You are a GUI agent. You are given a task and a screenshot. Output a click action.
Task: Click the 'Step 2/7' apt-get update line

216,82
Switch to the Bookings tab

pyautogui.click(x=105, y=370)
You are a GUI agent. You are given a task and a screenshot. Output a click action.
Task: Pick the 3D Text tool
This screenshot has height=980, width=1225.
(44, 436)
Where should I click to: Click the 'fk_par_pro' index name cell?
--
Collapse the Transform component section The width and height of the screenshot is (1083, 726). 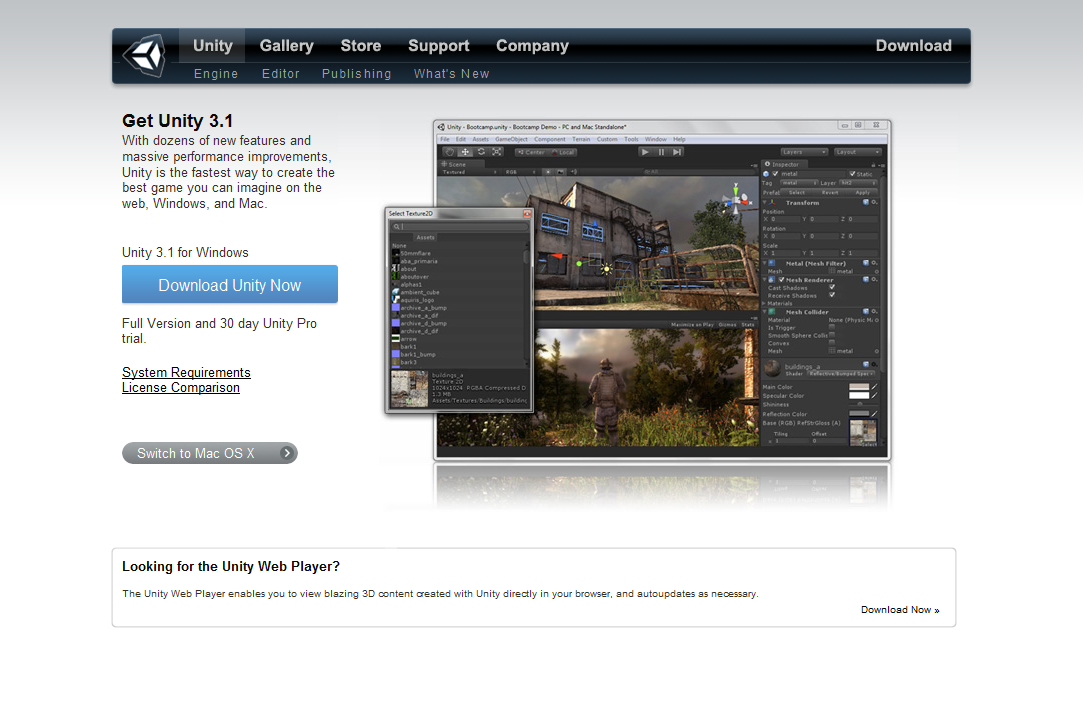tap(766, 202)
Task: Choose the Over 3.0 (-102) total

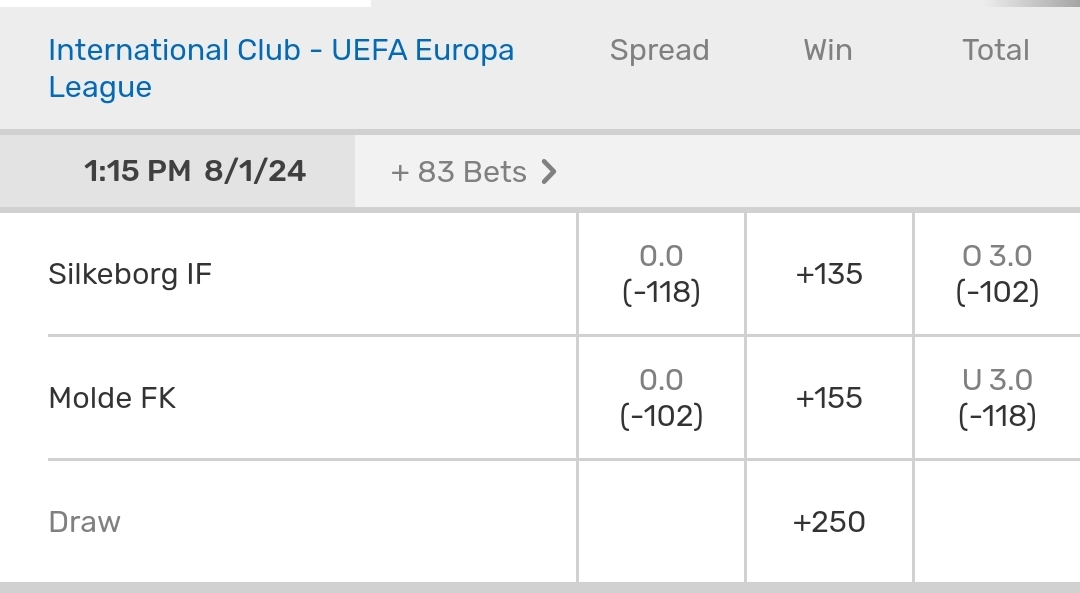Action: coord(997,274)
...
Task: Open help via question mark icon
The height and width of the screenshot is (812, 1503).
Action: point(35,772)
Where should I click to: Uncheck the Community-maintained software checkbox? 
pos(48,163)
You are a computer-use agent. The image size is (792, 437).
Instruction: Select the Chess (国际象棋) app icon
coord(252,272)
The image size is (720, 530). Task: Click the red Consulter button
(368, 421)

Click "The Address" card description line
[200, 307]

TASK DETAILS:
Count the rows in the records above that contain the word "line", and reply with only the number.

REPLY TO THE EXERCISE:
2